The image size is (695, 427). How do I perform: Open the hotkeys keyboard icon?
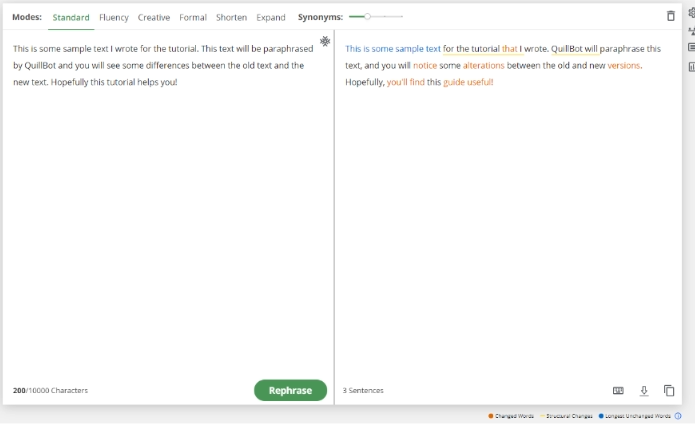(618, 390)
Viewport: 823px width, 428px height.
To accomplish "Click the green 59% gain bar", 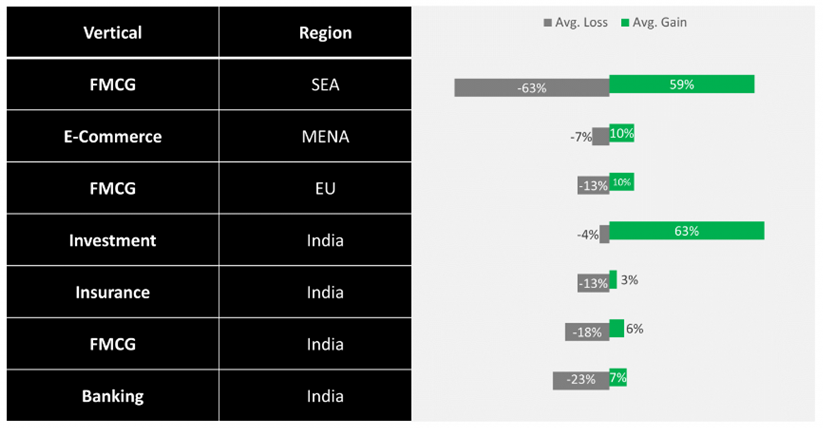I will tap(681, 85).
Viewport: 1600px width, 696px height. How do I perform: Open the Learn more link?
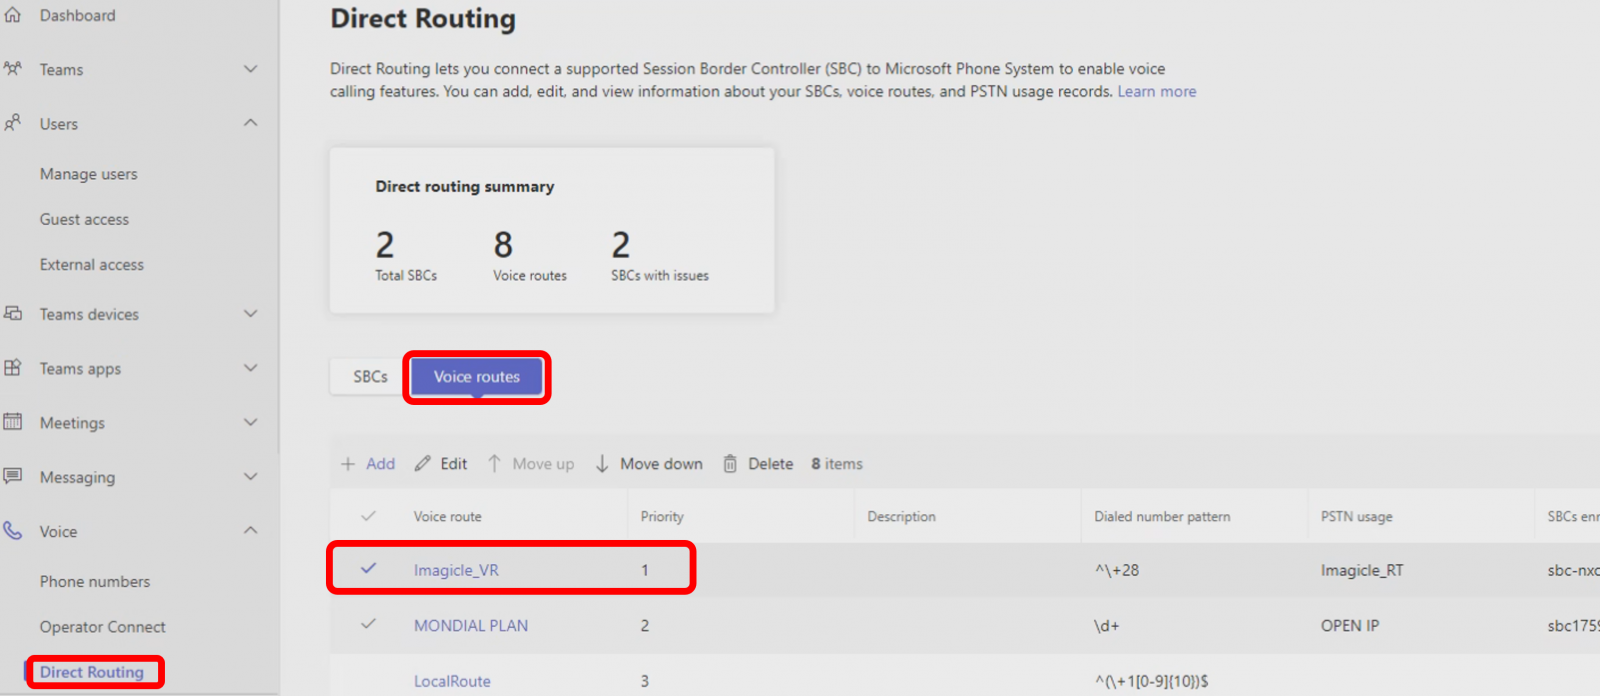coord(1156,92)
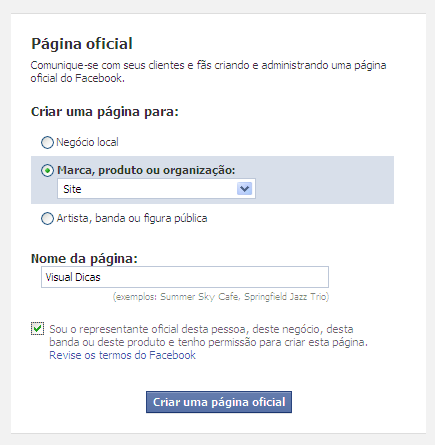Toggle the official representative checkbox
Screen dimensions: 435x445
pos(37,329)
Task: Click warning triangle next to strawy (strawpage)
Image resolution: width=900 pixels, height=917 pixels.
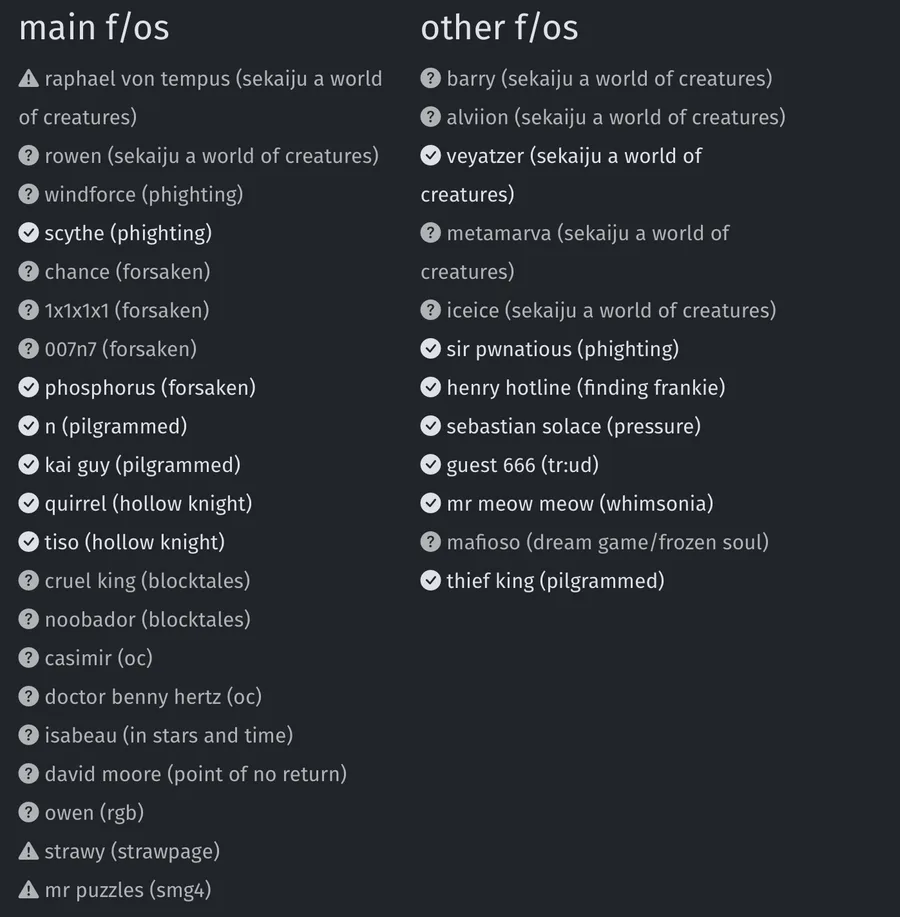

**THE TASK:**
No pictures go in the copy. Output exactly the lines from the line containing "Viewport: 1600px width, 696px" through the end of the listing above.

**TASK SOLUTION:**
Viewport: 1600px width, 696px height. How do I perform: Open the Learn more link?
coord(1156,92)
Toggle the official representative checkbox
Screen dimensions: 435x445
pos(37,329)
Task: Click warning triangle next to strawy (strawpage)
Image resolution: width=900 pixels, height=917 pixels.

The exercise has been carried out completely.